Google is looking for an Advanced Technology Manufacturing Engineer, FATP (Glass). The FATP, the listing explains, stands for “final assembly, test and pack”.
The successful candidate will be “responsible for using your creativity and diverse range of engineering experience to develop and evaluate solutions to new engineering problems.”
Last November, amid slumping sales, Google closed its four bricks-and-mortar Google Glass stores. If anything, the devices became an irrelevance soon after and for four months the tech topic of conversation moved on to the Apple Watch.
Now, though, we may see a shift back.
We predicted this, honest!
Indeed, it’s something our very own John Kennedy predicted last December as he gazed into his crystal ball.
“Why on earth isn’t Google trying to make Glass useful in various industries, such as healthcare, where doctors can remotely instruct emergency workers or surgeons, industrial applications, where designers can communicate with engineers, or law, where police officers can have devices that can both record incidents and send information to officers on the spot?” he pondered.

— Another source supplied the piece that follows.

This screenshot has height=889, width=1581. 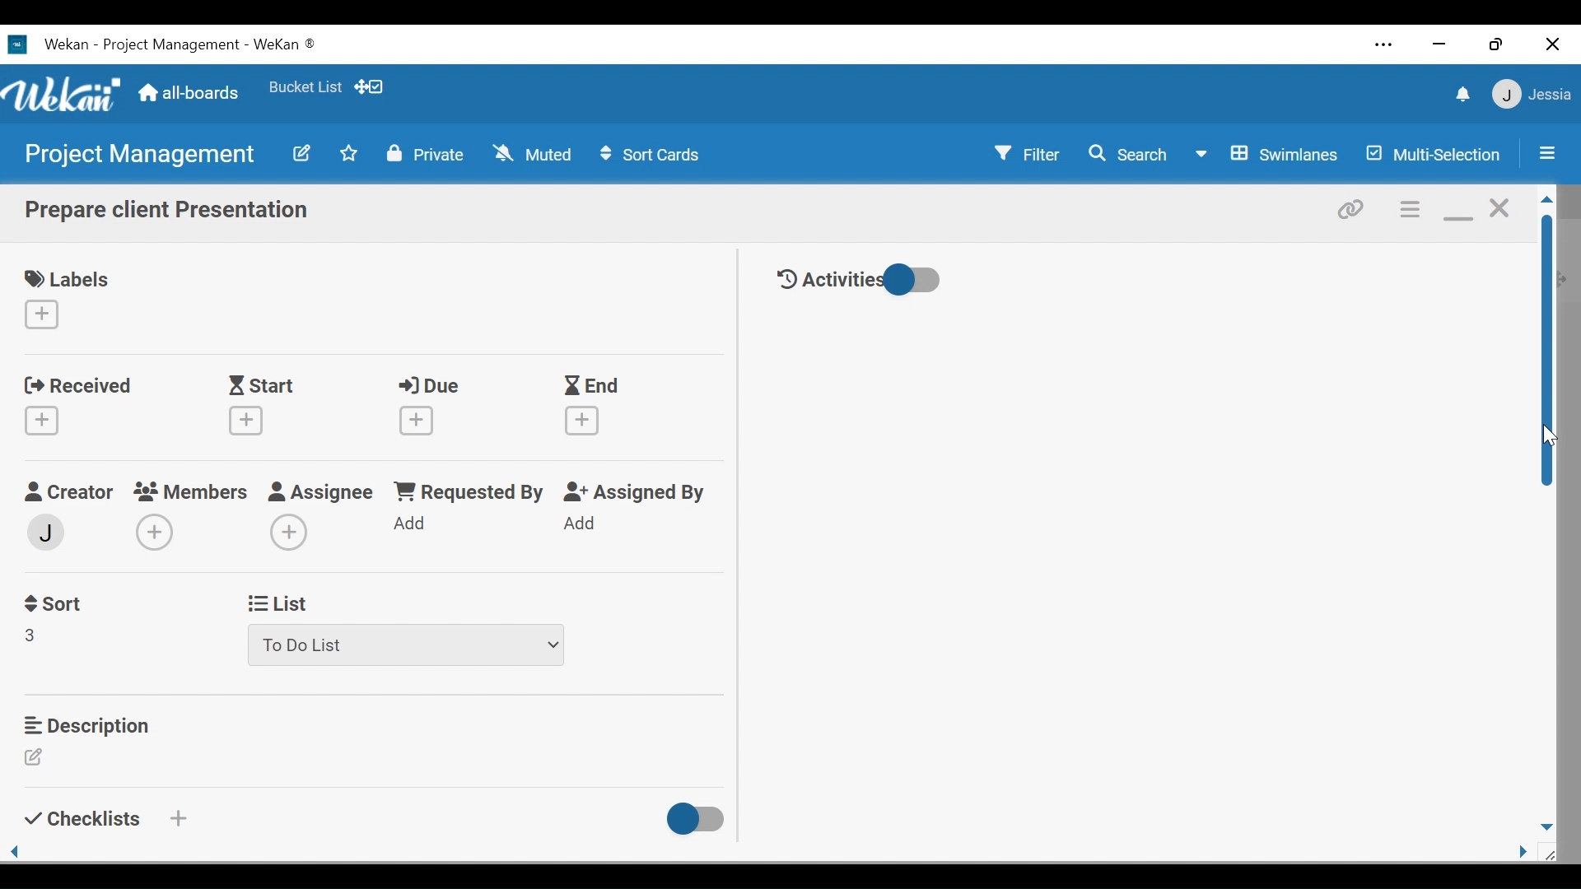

“Technology history has always taught us that today’s technologies began as yesterday’s industrial or military innovations – the internet and mobile phones are a case in point. Google just went about it from the wrong direction.
“It could take Google Glass a long time to be as accepted as Android or iPhones today, but Google could be on to a nice earner if it solves vertical problems first. Already Google has begun working with Intel to provide the brains of the next Glass model, but Google could also solve real-world issues with its Glass technology.”
Maybe John’s crystal ball actually works! Watch this space, it seems.